AWS API Gateway Timeouts How to Diagnose and Fix

Why API Gateway Timeouts Are Confusing to Debug

Debugging AWS API Gateway timeouts has gotten complicated with all the vague 504s and 503s flying around. I’ve burned more late nights than I’d like to admit staring at generic error responses — no stack trace, no layer identification, nothing useful. Just AWS shrugging at you like a broken vending machine.

But what is an API Gateway timeout, really? In essence, it’s a request that exceeded a time boundary somewhere in the stack. But it’s much more than that — because there isn’t one boundary. There are three, and your request can silently die at any of them.

API Gateway integration timeout — Hard 29-second limit. Non-negotiable.
Lambda duration or backend service latency — Your actual code running slow.
VPC and load balancer network latency — The invisible 100–500ms culprit nobody thinks about until they’re debugging at 11 PM.

Today, I will share it all with you. This is the exact diagnostic flow I’ve used on production systems to pinpoint which layer is failing. Under 15 minutes, if you know where to look. So, without further ado, let’s dive in.

Step 1 — Check CloudWatch Logs for the Exact Failure Point

Probably should have opened with this section, honestly. Most engineers never enable execution logging on their API Gateway stages — which means they’re flying completely blind when something breaks at 2 AM.

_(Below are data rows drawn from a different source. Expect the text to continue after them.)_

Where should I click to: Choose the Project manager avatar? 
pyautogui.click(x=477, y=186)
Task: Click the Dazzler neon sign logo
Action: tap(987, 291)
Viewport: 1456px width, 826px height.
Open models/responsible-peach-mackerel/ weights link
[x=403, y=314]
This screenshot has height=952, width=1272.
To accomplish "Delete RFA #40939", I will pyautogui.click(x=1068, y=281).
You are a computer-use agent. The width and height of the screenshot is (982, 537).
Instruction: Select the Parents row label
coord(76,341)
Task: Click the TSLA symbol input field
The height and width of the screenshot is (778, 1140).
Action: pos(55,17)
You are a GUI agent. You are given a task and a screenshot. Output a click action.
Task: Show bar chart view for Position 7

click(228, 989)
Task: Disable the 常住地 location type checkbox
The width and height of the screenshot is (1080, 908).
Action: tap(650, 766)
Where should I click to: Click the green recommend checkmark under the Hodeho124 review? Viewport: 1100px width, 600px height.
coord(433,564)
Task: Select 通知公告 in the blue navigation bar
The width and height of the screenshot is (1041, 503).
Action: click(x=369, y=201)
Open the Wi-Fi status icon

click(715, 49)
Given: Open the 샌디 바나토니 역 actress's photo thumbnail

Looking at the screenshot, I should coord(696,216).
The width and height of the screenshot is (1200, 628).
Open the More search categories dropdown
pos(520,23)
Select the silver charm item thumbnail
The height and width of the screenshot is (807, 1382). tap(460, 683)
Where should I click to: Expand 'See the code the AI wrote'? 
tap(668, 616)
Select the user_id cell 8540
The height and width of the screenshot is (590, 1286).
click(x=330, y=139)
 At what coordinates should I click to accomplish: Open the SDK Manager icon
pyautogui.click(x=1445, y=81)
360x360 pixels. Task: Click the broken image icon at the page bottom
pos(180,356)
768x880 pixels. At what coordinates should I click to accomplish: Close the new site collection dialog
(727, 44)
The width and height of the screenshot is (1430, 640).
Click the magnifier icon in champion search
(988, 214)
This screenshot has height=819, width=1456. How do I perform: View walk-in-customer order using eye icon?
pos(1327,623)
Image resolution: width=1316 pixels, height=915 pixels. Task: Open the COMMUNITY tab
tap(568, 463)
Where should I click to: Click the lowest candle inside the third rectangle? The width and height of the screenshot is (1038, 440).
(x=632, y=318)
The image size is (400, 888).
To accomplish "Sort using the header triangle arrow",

Navigate to the AWS Console: API Gateway → Your API → Stages → Select Your Stage → Logs/Tracing.

Enable CloudWatch Logs and set it to at least INFO level. You want execution logs flowing into CloudWatch so you can actually see what’s happening inside the gateway — not just guess.

Once logging is on, trigger a request that times out. Head to CloudWatch → Logs → Log Groups and find the group for your API. It’ll be named something like api-gateway-execution-logs_[api-id]/[stage-name]. Ugly name. Useful data.

Look for these two metrics in the execution log:

IntegrationLatency — How long your backend took to respond.
Latency — Total time from API Gateway’s perspective.

The gap between those two numbers tells you a lot. IntegrationLatency at 28,500ms with a Latency of 29,100ms means your backend is chewing through almost the entire 29-second budget. That’s your first real clue — and honestly, it narrows things down fast.

To pull this data quickly, use CloudWatch Insights. Run this query:

fields @timestamp, integrationLatency, latency, status
| filter status like /5\d\d/
| stats max(integrationLatency) as max_integration, max(latency) as max_total by bin(5m)

This surfaces maximum integration and total latency across 5-minute windows for failed requests. Integration latency consistently hovering near 29,000ms means you’re slamming into the hard limit. Simple as that.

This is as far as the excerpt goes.